» Objective
Edit everything from the start of the records down to the line containing "I will 364,67.", replacing "dropdown" with "menu" and leaving all else unchanged.

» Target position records

● ● ● ●

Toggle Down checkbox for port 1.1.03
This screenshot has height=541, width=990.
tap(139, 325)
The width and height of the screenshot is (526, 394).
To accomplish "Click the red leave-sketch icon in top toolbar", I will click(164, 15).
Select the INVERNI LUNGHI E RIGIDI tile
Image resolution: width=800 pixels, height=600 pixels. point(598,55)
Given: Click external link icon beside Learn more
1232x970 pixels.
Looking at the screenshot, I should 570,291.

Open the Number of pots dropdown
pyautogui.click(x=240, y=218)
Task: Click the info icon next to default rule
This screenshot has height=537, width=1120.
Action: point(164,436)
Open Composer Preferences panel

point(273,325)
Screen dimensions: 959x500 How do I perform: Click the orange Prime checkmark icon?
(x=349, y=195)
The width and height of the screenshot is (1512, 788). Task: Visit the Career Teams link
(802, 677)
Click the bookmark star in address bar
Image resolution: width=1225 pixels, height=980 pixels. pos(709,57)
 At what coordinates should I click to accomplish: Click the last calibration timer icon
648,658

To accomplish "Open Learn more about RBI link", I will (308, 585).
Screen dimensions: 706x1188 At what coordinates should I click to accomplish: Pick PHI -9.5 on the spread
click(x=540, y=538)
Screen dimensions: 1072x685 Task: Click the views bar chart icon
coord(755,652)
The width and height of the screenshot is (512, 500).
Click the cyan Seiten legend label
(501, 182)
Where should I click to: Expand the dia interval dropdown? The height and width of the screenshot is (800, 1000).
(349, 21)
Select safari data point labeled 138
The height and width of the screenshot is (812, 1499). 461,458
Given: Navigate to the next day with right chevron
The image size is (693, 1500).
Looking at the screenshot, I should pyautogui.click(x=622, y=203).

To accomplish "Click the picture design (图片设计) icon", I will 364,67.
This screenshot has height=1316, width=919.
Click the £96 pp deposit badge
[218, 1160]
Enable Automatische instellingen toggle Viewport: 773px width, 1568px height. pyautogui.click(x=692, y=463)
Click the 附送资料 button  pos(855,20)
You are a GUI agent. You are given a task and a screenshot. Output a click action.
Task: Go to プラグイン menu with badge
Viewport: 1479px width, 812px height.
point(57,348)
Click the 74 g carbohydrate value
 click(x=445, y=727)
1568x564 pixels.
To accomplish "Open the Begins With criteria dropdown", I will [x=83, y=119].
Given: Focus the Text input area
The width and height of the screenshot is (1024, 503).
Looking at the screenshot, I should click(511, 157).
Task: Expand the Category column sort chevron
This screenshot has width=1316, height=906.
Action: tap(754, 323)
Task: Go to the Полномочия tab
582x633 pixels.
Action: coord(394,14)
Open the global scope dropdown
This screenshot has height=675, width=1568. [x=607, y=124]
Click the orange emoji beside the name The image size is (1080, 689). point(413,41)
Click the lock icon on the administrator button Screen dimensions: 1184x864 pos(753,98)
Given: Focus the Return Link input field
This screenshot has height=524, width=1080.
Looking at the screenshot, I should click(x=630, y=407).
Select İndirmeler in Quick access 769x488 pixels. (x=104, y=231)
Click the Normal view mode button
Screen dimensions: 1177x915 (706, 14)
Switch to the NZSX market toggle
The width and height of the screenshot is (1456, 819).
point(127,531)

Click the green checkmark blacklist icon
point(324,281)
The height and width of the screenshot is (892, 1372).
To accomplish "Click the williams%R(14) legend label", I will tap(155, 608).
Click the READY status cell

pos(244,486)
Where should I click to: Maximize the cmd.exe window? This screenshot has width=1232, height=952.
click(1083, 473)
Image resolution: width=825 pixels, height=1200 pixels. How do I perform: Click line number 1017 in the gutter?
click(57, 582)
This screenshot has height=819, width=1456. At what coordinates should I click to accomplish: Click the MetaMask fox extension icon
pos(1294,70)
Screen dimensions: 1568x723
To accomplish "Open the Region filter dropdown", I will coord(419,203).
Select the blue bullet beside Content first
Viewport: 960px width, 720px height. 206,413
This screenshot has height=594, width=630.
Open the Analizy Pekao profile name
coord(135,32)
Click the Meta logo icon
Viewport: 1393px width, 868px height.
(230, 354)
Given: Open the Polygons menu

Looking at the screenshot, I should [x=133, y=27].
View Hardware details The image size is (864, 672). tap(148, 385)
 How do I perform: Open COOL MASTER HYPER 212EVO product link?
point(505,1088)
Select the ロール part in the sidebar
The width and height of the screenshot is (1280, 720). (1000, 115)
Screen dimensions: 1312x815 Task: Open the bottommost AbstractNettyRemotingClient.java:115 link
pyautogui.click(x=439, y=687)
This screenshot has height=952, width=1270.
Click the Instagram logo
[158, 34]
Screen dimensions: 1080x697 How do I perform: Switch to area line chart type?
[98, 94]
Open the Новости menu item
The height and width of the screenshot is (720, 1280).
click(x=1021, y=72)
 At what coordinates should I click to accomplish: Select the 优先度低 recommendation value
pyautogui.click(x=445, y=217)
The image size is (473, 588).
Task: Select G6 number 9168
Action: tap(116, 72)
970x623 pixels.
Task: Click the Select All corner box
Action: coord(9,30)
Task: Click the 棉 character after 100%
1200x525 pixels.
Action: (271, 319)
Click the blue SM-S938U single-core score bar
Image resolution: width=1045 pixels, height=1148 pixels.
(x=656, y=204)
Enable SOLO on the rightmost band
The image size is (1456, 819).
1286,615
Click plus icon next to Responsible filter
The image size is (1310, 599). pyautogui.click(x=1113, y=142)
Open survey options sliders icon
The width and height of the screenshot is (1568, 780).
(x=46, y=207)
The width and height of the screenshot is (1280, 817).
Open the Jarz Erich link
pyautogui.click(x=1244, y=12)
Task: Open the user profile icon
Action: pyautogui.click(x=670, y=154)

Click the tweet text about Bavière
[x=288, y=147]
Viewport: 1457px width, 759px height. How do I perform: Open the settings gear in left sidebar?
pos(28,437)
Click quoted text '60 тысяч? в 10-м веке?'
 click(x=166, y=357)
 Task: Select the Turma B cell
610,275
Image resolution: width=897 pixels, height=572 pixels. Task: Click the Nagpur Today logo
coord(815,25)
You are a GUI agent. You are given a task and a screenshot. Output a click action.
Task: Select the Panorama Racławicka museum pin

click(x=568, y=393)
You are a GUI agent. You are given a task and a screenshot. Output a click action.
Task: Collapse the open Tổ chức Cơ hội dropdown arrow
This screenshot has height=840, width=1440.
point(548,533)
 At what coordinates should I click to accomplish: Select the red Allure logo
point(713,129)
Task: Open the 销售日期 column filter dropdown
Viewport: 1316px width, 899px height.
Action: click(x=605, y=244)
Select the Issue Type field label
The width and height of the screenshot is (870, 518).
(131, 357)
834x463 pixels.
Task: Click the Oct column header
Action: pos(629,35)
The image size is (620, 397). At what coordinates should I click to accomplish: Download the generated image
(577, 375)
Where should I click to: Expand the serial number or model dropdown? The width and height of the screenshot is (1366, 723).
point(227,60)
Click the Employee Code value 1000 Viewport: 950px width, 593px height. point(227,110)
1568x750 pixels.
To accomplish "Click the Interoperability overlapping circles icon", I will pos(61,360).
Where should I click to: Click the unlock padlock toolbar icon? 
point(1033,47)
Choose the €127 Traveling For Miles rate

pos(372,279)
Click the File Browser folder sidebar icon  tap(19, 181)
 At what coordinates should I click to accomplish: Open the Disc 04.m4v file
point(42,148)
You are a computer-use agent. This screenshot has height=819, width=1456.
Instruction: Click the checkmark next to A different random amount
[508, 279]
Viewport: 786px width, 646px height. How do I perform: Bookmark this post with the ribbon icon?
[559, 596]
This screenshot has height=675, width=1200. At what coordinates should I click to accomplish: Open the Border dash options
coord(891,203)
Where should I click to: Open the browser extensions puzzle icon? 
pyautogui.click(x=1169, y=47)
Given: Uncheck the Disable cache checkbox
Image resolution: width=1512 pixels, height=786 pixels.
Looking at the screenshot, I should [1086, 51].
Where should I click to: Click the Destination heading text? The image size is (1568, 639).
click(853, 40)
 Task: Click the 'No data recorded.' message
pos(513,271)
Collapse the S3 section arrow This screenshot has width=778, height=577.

● ● ● ●

» Solution to the problem
Toggle Down checkbox for port 1.1.03
This screenshot has height=541, width=990.
tap(139, 325)
The width and height of the screenshot is (526, 394).
To accomplish "Click the red leave-sketch icon in top toolbar", I will click(164, 15).
Select the INVERNI LUNGHI E RIGIDI tile
Image resolution: width=800 pixels, height=600 pixels. point(598,55)
Given: Click external link icon beside Learn more
1232x970 pixels.
Looking at the screenshot, I should 570,291.

Open the Number of pots menu
pyautogui.click(x=240, y=218)
Task: Click the info icon next to default rule
This screenshot has height=537, width=1120.
Action: point(164,436)
Open Composer Preferences panel

point(273,325)
Screen dimensions: 959x500 How do I perform: Click the orange Prime checkmark icon?
(x=349, y=195)
The width and height of the screenshot is (1512, 788). Task: Visit the Career Teams link
(802, 677)
Click the bookmark star in address bar
Image resolution: width=1225 pixels, height=980 pixels. pos(709,57)
 At what coordinates should I click to accomplish: Click the last calibration timer icon
648,658

To accomplish "Open Learn more about RBI link", I will (308, 585).
Screen dimensions: 706x1188 At what coordinates should I click to accomplish: Pick PHI -9.5 on the spread
click(x=540, y=538)
Screen dimensions: 1072x685 Task: Click the views bar chart icon
coord(755,652)
The width and height of the screenshot is (512, 500).
Click the cyan Seiten legend label
(501, 182)
Where should I click to: Expand the dia interval menu? The height and width of the screenshot is (800, 1000).
(349, 21)
Select safari data point labeled 138
The height and width of the screenshot is (812, 1499). 461,458
Given: Navigate to the next day with right chevron
The image size is (693, 1500).
Looking at the screenshot, I should pyautogui.click(x=622, y=203).

To accomplish "Click the picture design (图片设计) icon", I will 364,67.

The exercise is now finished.